◆ Your task: Transcribe the rows below without alteration, starting at the line containing "Task: Click the Architecture" and ending at the line containing "will tap(184, 679).", both included.

◆ Material for this exercise:
════════════════

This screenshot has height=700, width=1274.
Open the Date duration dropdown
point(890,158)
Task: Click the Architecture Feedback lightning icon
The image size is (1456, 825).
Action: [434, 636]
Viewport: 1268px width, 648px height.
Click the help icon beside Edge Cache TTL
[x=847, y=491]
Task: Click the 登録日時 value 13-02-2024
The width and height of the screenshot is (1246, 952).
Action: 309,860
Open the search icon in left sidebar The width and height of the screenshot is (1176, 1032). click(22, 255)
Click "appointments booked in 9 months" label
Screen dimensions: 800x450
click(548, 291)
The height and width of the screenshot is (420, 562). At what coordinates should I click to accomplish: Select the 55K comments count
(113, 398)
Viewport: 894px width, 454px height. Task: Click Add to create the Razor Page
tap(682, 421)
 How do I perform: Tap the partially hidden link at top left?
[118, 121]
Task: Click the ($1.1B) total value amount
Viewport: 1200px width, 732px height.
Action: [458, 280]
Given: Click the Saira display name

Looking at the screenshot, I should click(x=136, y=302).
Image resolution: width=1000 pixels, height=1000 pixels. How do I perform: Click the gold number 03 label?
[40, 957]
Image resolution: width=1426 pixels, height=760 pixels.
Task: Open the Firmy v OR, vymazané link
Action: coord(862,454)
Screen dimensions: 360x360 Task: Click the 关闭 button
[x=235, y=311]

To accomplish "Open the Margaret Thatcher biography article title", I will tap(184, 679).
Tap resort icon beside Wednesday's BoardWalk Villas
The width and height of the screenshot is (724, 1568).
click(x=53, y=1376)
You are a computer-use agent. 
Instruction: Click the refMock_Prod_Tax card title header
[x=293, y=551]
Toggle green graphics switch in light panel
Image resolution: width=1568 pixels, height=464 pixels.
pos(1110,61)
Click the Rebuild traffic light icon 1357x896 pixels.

════════════════

◆ Task result:
Task: Click the Architecture Feedback lightning icon
The image size is (1456, 825).
Action: [434, 636]
Viewport: 1268px width, 648px height.
Click the help icon beside Edge Cache TTL
[x=847, y=491]
Task: Click the 登録日時 value 13-02-2024
The width and height of the screenshot is (1246, 952).
Action: 309,860
Open the search icon in left sidebar The width and height of the screenshot is (1176, 1032). click(22, 255)
Click "appointments booked in 9 months" label
Screen dimensions: 800x450
click(548, 291)
The height and width of the screenshot is (420, 562). At what coordinates should I click to accomplish: Select the 55K comments count
(113, 398)
Viewport: 894px width, 454px height. Task: Click Add to create the Razor Page
tap(682, 421)
 How do I perform: Tap the partially hidden link at top left?
[118, 121]
Task: Click the ($1.1B) total value amount
Viewport: 1200px width, 732px height.
Action: [458, 280]
Given: Click the Saira display name

Looking at the screenshot, I should click(x=136, y=302).
Image resolution: width=1000 pixels, height=1000 pixels. How do I perform: Click the gold number 03 label?
[40, 957]
Image resolution: width=1426 pixels, height=760 pixels.
Task: Open the Firmy v OR, vymazané link
Action: coord(862,454)
Screen dimensions: 360x360 Task: Click the 关闭 button
[x=235, y=311]

To accomplish "Open the Margaret Thatcher biography article title", I will tap(184, 679).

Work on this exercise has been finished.